U.S. Magistrate Judge Timothy Sullivan agreed to keep Patrik Mathews, 27, detained in federal custody pending a Jan. 30 preliminary hearing.
Mathews leaned back in his chair and quietly laughed when the magistrate read aloud a transcript of a video in which the Canadian national advocated for killing people, poisoning water supplies and derailing trains.
“This is a very dangerous person,” the magistrate said during Mathews’ detention hearing in Maryland. “He espouses very dangerous beliefs.”
Mathews and two other men were arrested last Thursday on federal felony charges in Maryland and Delaware, just days before they were believed to be headed to a pro-gun rally in Virginia’s capital. Federal prosecutors said in a court filing Tuesday that a hidden camera captured the men discussing “the planning of violence” at the rally and expressed hope that bloodshed could start a civil war. Monday’s event had attracted tens of thousands of people and ended peacefully.
“This is a domestic terrorist investigation,” Assistant U.S. Attorney Thomas Windom said Wednesday.
Defense attorney Joseph Balter said Mathews may have used “alarming” and “outrageous” language in conversations captured on video at a Delaware home in the days leading up to the rally. But Balter said his client’s statements are protected by the First Amendment as free speech and did not reflect any specific plans for violence.
“One man’s domestic terrorist can be another man’s exercise of his First Amendment rights,” Balter said.
Windom said the men were preparing for a civil war when they packed up food and other supplies that they apparently intended to use during and after the Virginia rally.
“Mr. Mathews was not arrested for violating the First Amendment of the Constitution,” Windom said.
Another man who was arrested, Brian Mark Lemley Jr., waived his right to a detention hearing. A third defendant, William Garfield Bilbrough IV, is expected to appear in court at separate detention hearing Wednesday.
A closed-circuit television camera and microphone installed by investigators in a Delaware home captured Mathews talking about the Virginia rally as a “boundless” opportunity, prosecutors said.

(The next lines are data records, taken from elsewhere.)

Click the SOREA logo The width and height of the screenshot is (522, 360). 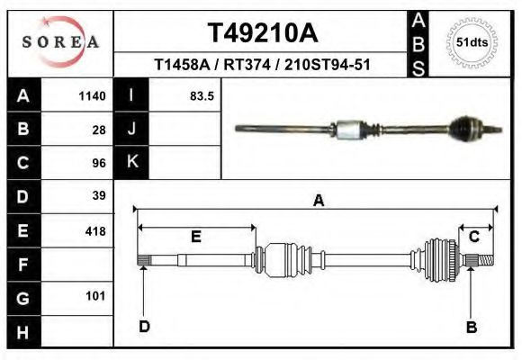click(x=60, y=42)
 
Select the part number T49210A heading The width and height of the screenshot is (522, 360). click(x=263, y=33)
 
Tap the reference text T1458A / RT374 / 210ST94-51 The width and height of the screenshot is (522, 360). click(x=263, y=65)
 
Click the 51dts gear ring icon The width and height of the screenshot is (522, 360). click(x=472, y=42)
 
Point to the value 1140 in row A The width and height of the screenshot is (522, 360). click(x=93, y=96)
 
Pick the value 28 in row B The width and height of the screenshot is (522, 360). click(x=99, y=130)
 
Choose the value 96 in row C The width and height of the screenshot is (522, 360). click(x=99, y=164)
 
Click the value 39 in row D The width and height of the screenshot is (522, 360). click(x=99, y=195)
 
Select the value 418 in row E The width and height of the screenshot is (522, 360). click(x=95, y=231)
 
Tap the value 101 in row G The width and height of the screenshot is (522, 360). click(x=95, y=296)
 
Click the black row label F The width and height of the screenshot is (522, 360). click(x=22, y=266)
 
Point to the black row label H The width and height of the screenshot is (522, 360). click(x=22, y=332)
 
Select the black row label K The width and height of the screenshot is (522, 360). click(x=132, y=162)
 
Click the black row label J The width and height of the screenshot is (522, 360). click(x=132, y=129)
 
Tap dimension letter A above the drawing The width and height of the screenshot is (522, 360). click(x=318, y=202)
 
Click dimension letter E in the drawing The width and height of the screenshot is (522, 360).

“And the thing is you’ve got tons of guys who … should be radicalized enough to know that all you gotta do is start making things go wrong and if Virginia can spiral out to … full blown civil war,” he said.
Lemley talked about using a thermal imaging scope affixed to his rifle to ambush unsuspecting civilians and police officers, prosecutors said.

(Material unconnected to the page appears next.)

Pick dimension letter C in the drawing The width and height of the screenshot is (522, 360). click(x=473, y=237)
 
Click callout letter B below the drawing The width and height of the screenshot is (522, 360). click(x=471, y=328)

“I need to claim my first victim,” Lemley said on Dec. 23, according to Tuesday’s detention memo.
“We could essentially like be literally hunting people,” Mathews said, according to prosecutors. “You could provide overwatch while I get close to do what needs to be done to certain things.”

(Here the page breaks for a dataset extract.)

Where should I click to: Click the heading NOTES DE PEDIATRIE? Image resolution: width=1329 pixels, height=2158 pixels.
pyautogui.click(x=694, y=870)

FBI agents arrested Mathews, Lemley and Bilbrough as part of a broader investigation of The Base. Authorities in Georgia and Wisconsin also arrested four other men linked to the group.
Mathews and Lemley are charged with transporting a firearm and ammunition with intent to commit a felony. Bilbrough is charged with “transporting and harboring aliens.”
Bilbrough’s attorney, Robert Bonsib, said last Thursday that he was “underwhelmed” by a prosecutor’s arguments for keeping his client detained. Bilbrough was the only one of the three men not facing a firearms-related charge.